Xi intends to combat this by investing heavily in domestic innovation. The US-China technology relationship will be defined in the next five years not by the joint efforts of the past 30 years to develop revolutionary technologies but rather by the balance between Washington’s influence to dominate and the Chinese are pushing for independence.
But indigenous innovation is the first pillar of China’s emerging strategy. The second and third could be decisive in enabling China to compete, and even dominate, in industries that are very important to many nations and market participants.
The second pillar—using technology in “old” industries to make them “new”—already works in traditional industries such as shipbuilding. AI and advanced computing can be used to design ship components and model how a ship can respond to emergencies and at sea. So Chinese designers and firms say publicly and privately that they want to speed up ship design by compressing their design times and using computer models to show customers every part of the ship before it is built. built. Similarly, Chinese firms are using AI for advanced manufacturing.
The third pillar – which makes China’s regional and global status – depends on China’s ability to raise the bar. The Washington think tank, CSIS, estimates that Chinese shipbuilders “now collectively account for 50 percent of all commercial tonnage produced worldwide each year.” And China has a large domestic population of 1.4 billion.

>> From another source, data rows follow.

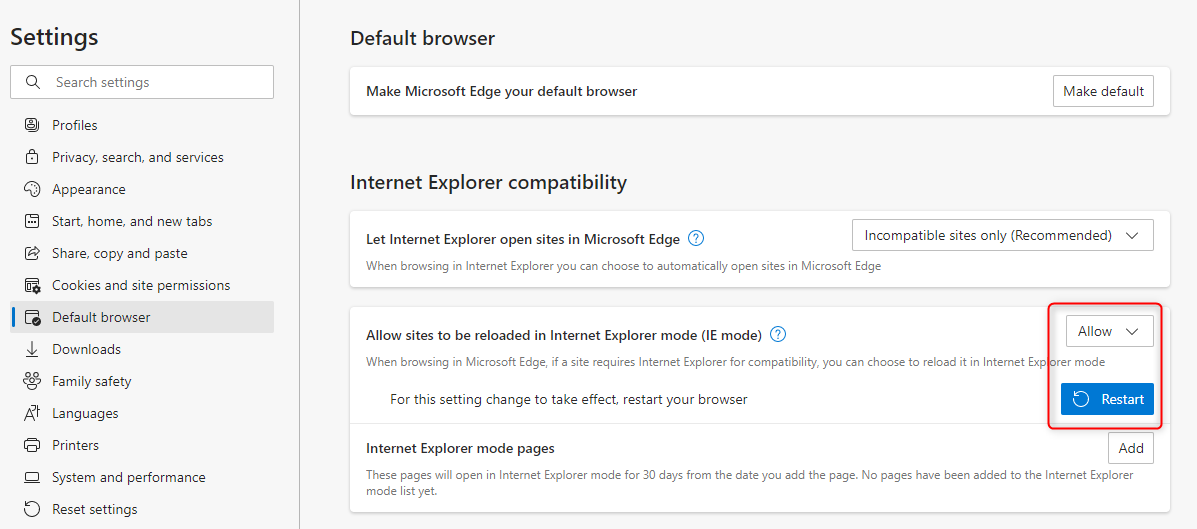Click the Family safety icon
This screenshot has height=529, width=1197.
point(32,381)
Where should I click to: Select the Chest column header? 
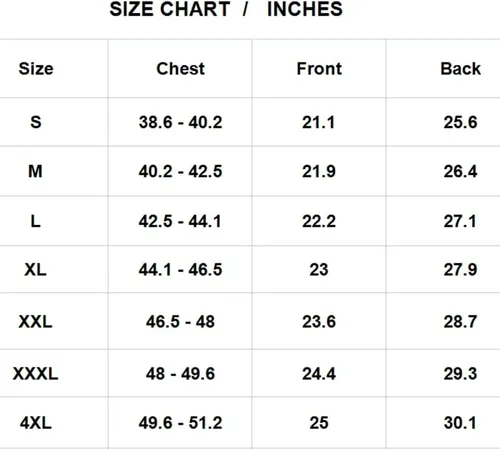(x=180, y=69)
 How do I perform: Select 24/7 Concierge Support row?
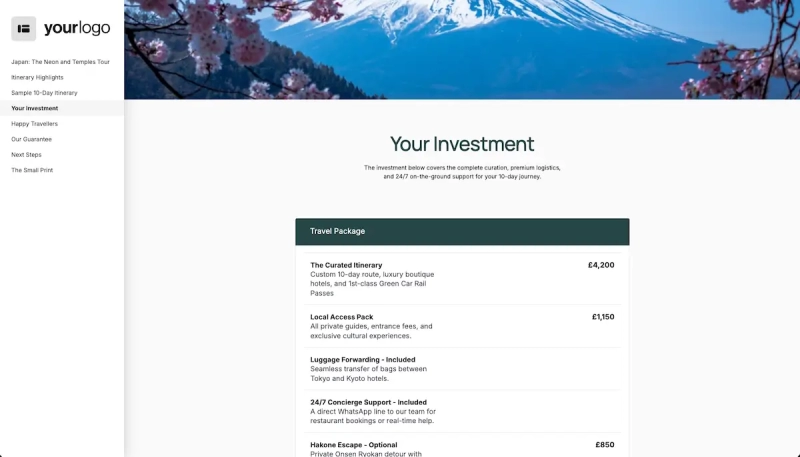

By combining its strong domestic market power with its growing share of technology exports to the Middle East, Africa, Southeast Asia and beyond, China aims to make its industrial and engineering standards pacesetters. And if Chinese firms are first, global competitors who come later will have to, at least, adapt to China’s outstanding engineering or business standards in these markets.
By combining these three pillars, the elusive phrase “new productive forces” can generate tangible new benefits for Chinese firms around the world. And China is not abandoning the fourth and traditional pillar of its technology strategy. It continues to welcome foreign firms, albeit few of them and difficult conditions, as long as they continue to transfer technology and knowledge.
Some observers now argue that Beijing is no longer “accommodating” foreign firms or that the country has become “inefficient”. But the truth is more subtle: Beijing has made it clear during its post-COVID recovery that it wants foreign businesses as much as it does domestic players as long as they support and network closely with China. one economic development and industrial needs. If a company can help China move up the value chain or attract new technologies, processes and capabilities, it is still welcome.
That is why, even though foreign direct investment (FDI) in China has fallen sharply, falling to a 30-year low and decreasing by 28 percent from January to May, the Chinese government insists that “FDI spent” has not declined significantly. especially for advanced manufacturing. And internationalists are being asked to set up research and development centers in line with Beijing’s goal of encouraging the transfer of systems and skills.
For Beijing, the name of the game is to reduce policy vulnerability to foreign pressure, boost productivity, and leverage technology for market entry and positioning. And while many have dismissed China’s efforts at the border, this is only one pillar of its reform process.
It is very easy to underestimate “new productive forces” such as Communist manipulation when they exist. i strategy and method in what is thought to be madness. Taken together, and viewed over the long term, these four pillars include a concerted effort to challenge foreign players, plug vulnerabilities, and strengthen China’s competitive options.